ЗАДАНИЯ.
**A)** На сколько мест был рассчитан зал театра «Артистического общества» согласно фрагменту об истории театров Тбилиси?
**B)** Допишите продолжение фрагмента об истории театров Тбилиси, начиная сразу после его последнего предложения.

В 1898 году началось строительство театра «Артистического общества». И. Питоев пригласил для реализации этой цели известного архитектора А. Шимкевича. Стиль — позднее барокко. Зал был рассчитан на 810 мест. Для выполнения лепных работ на фасаде и внутри здания были приглашены лучшие итальянские мастера. Мебель, зеркала, ковры, светильники и прочие детали интерьера были привезены из Европы и выполнены в единственном экземпляре. 8 февраля 1901 года в театре «Артистического общества» постановкой «Горя от ума» открылся первый сезон. В 1902 г. в здании театра развернуло свою деятельность Армянское артистическое общество. С 1921 г. — это Тбилисский государственный академический театр им. Шота Руставели.

В конце XIX — начале XX века на тбилисской сцене работают В. Немирович-Данченко, М. Ермолова, М. Савина, А. Яблочкина, В. Комиссаржевская, А. Сумбаташвили-Южин, В. Давыдов, К. Варламов, М. Петипа, братья Адельгейм… В 1904—1906 гг. театральный сезон в Тбилиси вело «Товарищество новой драмы» Всеволода Мейерхольда.

В 1915 году создана русская труппа — «Товарищество артистов Российского театрального общества» (ТАРТО) во главе с режиссёром А. Тугановым, переименованный в 1921 году в Русский академический театр.

В эти годы в Тбилиси начинают работать: театр «ПОАРМ XI» под руководством А. Покровского (труппа прибыла в Тбилиси вместе с 11-я армией); «Первый советский театр» под руководством Н. Шестова; Новый театр под руководством К. Марджанишвили; театр «Сатирагит», затем переименованный в «Революционно-художественный театр»; Красный театр Пролеткульта Грузии; «Малый театр»; Тбилисский театр юного зрителя; «Камерный театр» и др.

В 1926 году под руководством В. Пессимиста был создан Тифлисский рабочий театр (ТРТ), просуществовавший до 1930 года. Назревал вопрос о создании в Тбилиси постоянного государственного русского драматического театра.

В сентябре 1932 года выходит постановление Народного комиссариата просвещения Грузии о создании Тбилисского государственного русского драматического театра (ТГРТ). Труппа была сформирована из коллектива Тбилисского Дома Красной Армии и пополнилась артистами из различных городов СССР. (За отсутствием помещения первый сезон ТГРТ работал в здании бывшего Тбилисского Дома Красной Армии.

ИСХОДНЫЕ ДАННЫЕ.
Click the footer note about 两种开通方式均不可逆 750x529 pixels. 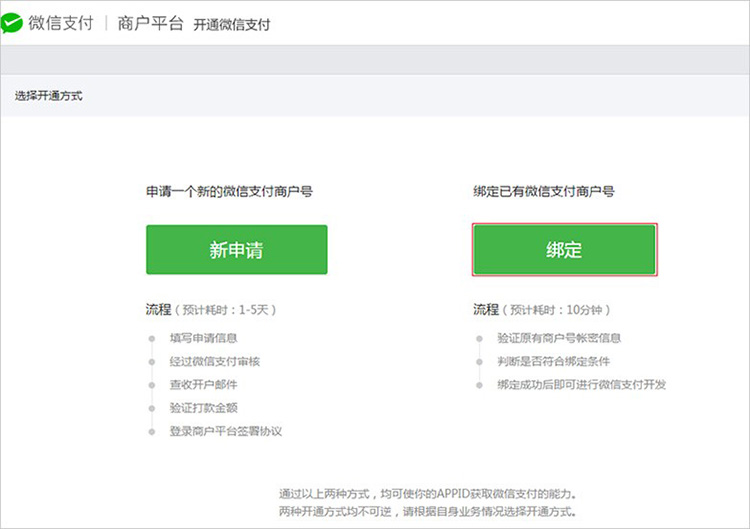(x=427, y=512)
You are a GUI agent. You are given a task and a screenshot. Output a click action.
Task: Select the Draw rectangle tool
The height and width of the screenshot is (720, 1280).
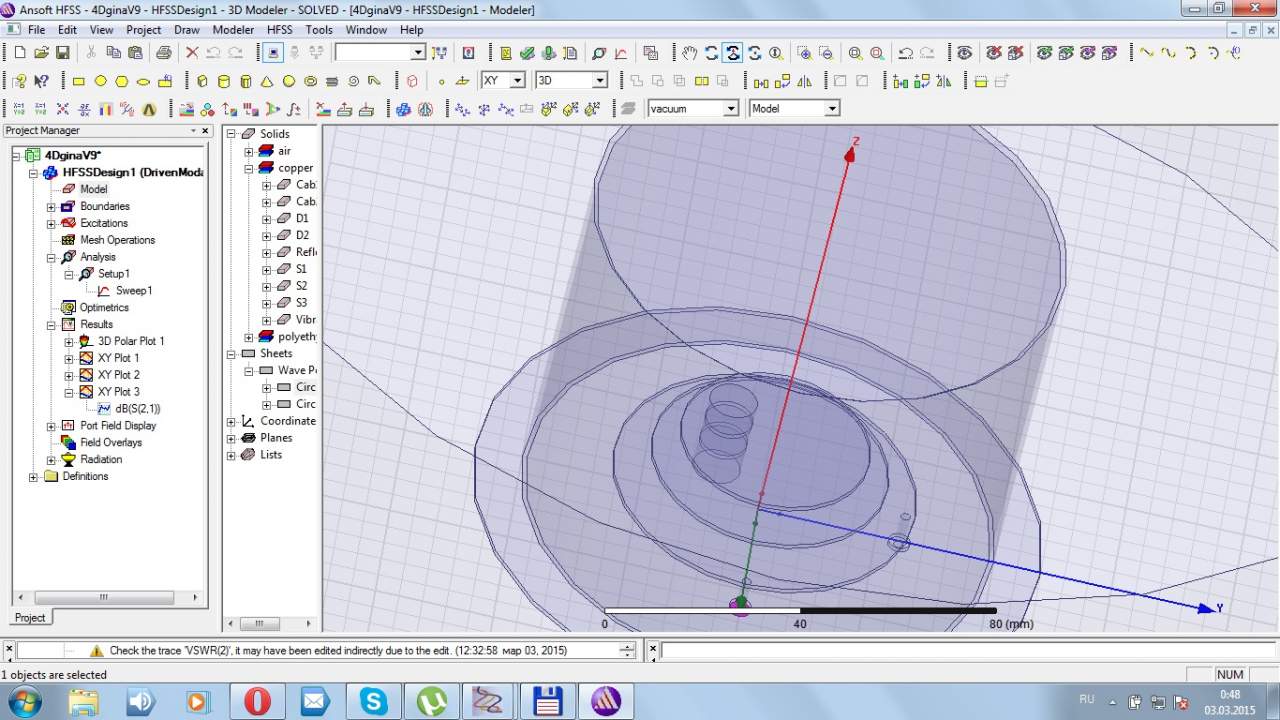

ОТВЕТЫ ПО ЗАДАНИЯМ.
**A)** На 810 мест.

**B)**
Для постановки первого спектакля был приглашен руководитель Второго грузинского театра, великий театральный реформатор Котэ Марджанишвили. 3 ноября 1932 года ТГРТ открыл первый сезон пьесой М. Горького «На дне». Вторым крупным событием стала постановка пьесы Н. Погодина «Мой друга» выдающегося московского режиссёра А. Попова. К сожалению, далее последовал ряд неудачных и разнобойных постановок. Это стало свидетельством того, что театру необходимо единое художественное руководство.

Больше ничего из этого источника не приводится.